Uncovering genetic regulatory network divergence between duplicate genes using yeast eQTL landscape

Abstract

Genetical genomics, a novel approach combining microarray technology and quantitative genetic analysis, aims to identify the expression quantitative trait loci (eQTLs), which may regulate the genome-wide expression pattern. In this article, we have studied yeast genomic eQTL data to investigate how the genetic eQTL regulation of ancestral gene has diverged since gene duplication. Our findings are as follows: (i) Duplicate genes have higher heritability for gene expression than single-copy genes, but little difference in their epistasis and directional effect. (ii) The divergence of trans-acting eQTLs between duplicate pairs increases with the evolutionary time since gene duplication. (iii) Trans-acting eQTL divergence can explain about 21% of the variation in expression divergence between duplicate pairs with K(S)<2.0, which increases to 27% when the transcription factor (TF)-target interaction divergence is combined.
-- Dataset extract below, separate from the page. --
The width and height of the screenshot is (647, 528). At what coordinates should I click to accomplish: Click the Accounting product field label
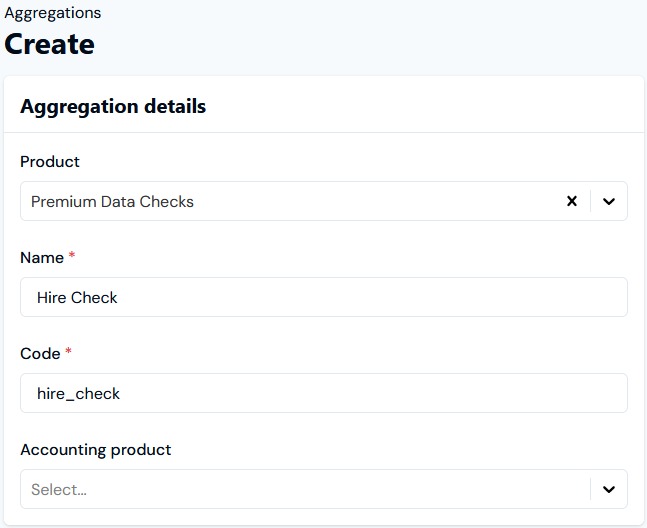pos(95,450)
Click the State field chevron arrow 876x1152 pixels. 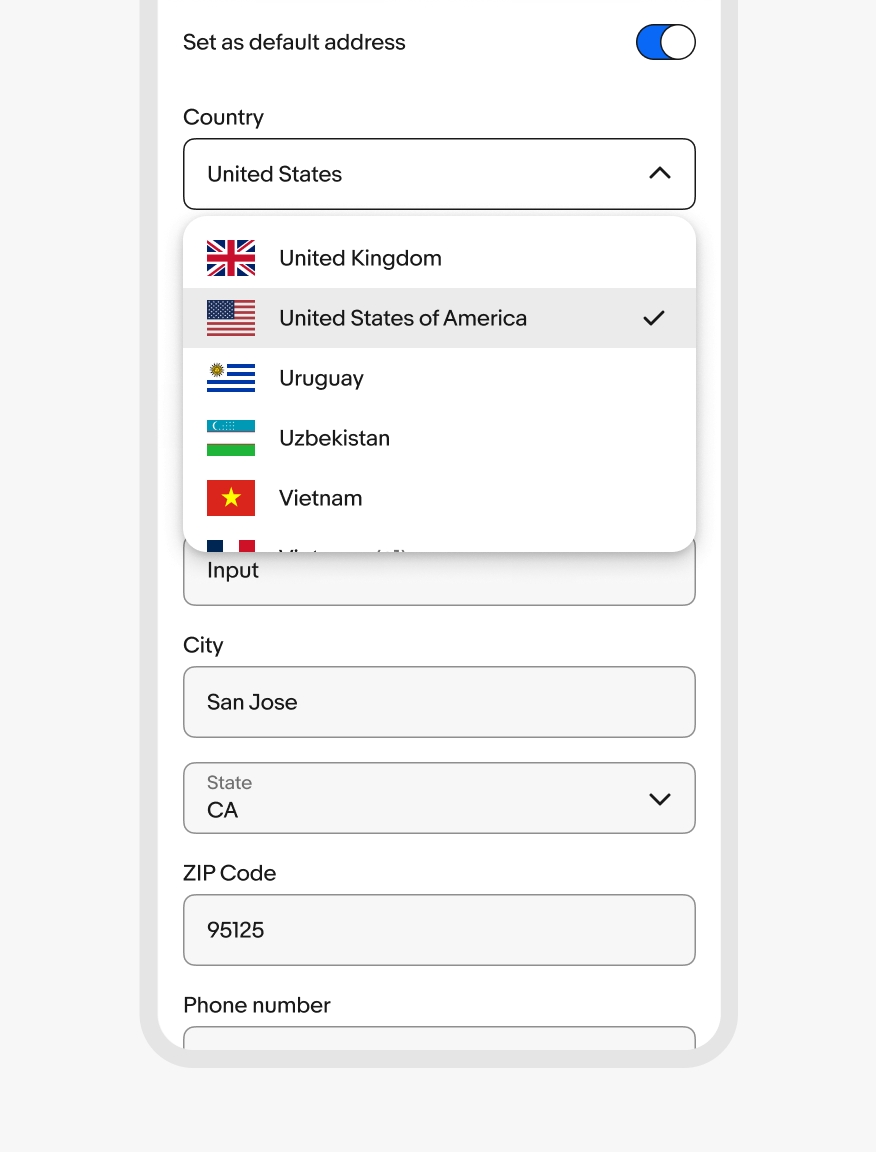659,799
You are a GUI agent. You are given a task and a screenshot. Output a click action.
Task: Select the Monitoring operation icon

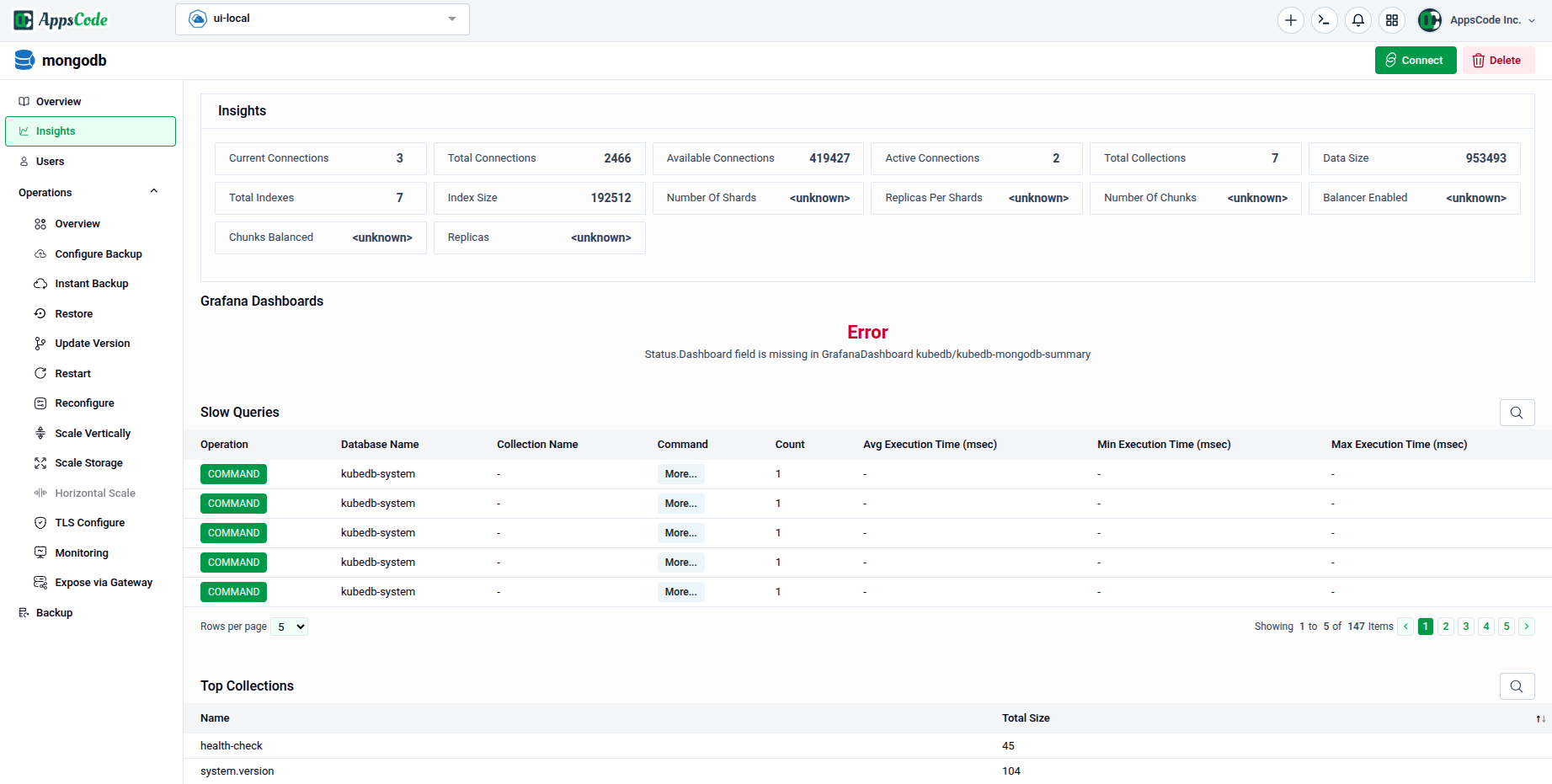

Moreover, under the partial correlation analysis, trans-acting eQTL divergence seems make a bigger contribution to expression divergence than does TF divergence. (iv) Trans-acting eQTL divergence between duplicate pairs is correlated with gene ontology categories "Biological processes" and "Cellular components," but not with "Molecular functions," and is related to fitness defect under treatment conditions, but not with fitness under normal condition. We conclude that eQTL analysis provides a novel approach to explore the effect of gene duplications on the genetic regulatory network.